Stored data:
--

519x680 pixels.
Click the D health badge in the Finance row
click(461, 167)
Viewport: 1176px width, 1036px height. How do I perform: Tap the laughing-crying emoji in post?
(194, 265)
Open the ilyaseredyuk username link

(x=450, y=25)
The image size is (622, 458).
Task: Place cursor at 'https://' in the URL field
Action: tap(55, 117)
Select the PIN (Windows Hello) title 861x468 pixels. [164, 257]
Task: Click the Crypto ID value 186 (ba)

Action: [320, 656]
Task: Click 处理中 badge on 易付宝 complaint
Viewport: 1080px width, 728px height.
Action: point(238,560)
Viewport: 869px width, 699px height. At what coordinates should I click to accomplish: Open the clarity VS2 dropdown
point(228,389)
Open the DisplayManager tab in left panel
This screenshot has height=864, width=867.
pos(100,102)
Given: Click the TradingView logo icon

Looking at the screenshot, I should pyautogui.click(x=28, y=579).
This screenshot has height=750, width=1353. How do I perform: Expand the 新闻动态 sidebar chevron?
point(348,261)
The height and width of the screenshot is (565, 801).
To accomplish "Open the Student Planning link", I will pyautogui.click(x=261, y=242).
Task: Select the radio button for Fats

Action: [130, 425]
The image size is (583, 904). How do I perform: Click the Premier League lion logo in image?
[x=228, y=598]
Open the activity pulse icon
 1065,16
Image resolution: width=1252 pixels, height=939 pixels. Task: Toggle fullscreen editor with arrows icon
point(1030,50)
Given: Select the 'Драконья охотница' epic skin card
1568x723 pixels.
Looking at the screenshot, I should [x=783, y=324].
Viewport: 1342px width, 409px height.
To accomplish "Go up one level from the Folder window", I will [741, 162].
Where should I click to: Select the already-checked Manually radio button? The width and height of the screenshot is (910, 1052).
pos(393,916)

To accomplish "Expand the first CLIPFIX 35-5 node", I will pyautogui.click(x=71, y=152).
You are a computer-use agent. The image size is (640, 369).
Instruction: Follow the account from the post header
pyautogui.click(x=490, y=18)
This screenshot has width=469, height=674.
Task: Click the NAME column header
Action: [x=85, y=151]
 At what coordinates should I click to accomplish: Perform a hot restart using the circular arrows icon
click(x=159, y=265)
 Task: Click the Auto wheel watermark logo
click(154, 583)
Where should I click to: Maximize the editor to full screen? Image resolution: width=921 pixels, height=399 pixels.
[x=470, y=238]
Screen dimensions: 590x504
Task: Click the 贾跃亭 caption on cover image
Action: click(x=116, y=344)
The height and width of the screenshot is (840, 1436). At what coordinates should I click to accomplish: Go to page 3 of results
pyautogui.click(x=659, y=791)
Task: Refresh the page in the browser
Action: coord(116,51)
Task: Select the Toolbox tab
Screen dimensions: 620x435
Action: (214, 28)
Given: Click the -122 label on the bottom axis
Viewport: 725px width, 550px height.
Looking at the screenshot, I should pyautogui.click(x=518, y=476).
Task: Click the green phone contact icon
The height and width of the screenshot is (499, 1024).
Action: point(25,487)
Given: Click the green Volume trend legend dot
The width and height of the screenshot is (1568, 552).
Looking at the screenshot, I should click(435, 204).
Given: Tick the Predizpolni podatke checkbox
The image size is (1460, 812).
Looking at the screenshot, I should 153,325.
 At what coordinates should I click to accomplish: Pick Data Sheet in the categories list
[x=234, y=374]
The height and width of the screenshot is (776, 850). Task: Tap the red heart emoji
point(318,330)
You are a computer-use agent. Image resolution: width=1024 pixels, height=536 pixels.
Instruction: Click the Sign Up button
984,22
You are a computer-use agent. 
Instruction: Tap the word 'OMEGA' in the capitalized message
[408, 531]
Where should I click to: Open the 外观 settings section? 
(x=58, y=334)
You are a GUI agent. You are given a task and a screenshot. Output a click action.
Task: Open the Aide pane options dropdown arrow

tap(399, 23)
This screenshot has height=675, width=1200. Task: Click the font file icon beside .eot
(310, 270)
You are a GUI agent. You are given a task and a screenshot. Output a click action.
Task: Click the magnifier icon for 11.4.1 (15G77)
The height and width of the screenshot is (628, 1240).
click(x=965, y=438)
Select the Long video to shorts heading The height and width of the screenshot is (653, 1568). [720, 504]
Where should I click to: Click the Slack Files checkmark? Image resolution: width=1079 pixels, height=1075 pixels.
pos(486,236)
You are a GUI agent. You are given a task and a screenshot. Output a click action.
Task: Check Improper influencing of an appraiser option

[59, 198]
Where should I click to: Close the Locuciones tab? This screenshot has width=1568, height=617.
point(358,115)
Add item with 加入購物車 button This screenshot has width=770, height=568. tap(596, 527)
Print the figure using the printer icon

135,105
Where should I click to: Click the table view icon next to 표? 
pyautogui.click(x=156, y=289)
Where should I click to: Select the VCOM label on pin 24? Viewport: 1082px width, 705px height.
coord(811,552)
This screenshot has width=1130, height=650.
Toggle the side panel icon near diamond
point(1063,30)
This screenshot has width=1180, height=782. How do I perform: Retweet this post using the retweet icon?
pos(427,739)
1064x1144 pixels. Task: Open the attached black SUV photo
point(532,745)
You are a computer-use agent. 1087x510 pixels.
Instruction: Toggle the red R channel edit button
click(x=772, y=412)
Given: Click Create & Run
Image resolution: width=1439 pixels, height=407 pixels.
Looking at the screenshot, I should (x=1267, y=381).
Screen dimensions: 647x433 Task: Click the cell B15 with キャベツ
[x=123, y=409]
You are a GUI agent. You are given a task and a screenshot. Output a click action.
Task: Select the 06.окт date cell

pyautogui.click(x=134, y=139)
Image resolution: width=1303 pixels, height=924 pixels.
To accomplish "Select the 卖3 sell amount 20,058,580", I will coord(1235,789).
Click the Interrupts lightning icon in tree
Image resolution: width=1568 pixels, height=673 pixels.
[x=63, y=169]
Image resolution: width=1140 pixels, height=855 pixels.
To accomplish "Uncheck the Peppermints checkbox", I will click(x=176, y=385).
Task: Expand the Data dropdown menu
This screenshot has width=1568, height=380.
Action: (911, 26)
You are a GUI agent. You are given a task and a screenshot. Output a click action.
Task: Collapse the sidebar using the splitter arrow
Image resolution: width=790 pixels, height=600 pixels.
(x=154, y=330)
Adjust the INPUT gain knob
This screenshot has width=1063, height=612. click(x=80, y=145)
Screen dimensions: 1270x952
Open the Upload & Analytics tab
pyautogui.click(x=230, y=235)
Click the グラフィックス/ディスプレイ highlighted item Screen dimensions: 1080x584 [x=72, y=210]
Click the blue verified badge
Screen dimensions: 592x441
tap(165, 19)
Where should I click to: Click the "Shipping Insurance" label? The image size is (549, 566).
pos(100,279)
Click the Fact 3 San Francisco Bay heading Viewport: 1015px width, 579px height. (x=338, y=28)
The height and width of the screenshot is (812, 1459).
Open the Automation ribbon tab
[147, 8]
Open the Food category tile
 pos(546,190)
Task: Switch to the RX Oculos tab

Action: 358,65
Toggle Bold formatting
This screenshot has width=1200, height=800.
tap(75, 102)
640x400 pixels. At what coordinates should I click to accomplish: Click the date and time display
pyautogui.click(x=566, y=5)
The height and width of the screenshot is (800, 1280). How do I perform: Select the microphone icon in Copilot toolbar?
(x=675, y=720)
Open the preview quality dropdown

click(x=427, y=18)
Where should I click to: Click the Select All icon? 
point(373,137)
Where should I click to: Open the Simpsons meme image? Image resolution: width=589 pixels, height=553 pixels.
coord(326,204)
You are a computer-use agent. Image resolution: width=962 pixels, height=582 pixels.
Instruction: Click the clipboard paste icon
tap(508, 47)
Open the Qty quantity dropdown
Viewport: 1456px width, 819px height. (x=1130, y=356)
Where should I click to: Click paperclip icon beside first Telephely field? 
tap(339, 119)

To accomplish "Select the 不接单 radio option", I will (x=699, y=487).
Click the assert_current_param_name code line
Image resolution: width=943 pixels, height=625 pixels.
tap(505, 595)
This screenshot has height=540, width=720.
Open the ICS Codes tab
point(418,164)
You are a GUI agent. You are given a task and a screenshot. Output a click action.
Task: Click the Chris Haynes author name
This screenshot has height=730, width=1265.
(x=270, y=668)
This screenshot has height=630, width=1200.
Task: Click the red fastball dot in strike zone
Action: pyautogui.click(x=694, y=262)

--

> **Exercise**: Return each line above where the word "heading" shows up.

> **Answer for the task**:
Select the Long video to shorts heading The height and width of the screenshot is (653, 1568). [720, 504]
Click the Fact 3 San Francisco Bay heading Viewport: 1015px width, 579px height. (x=338, y=28)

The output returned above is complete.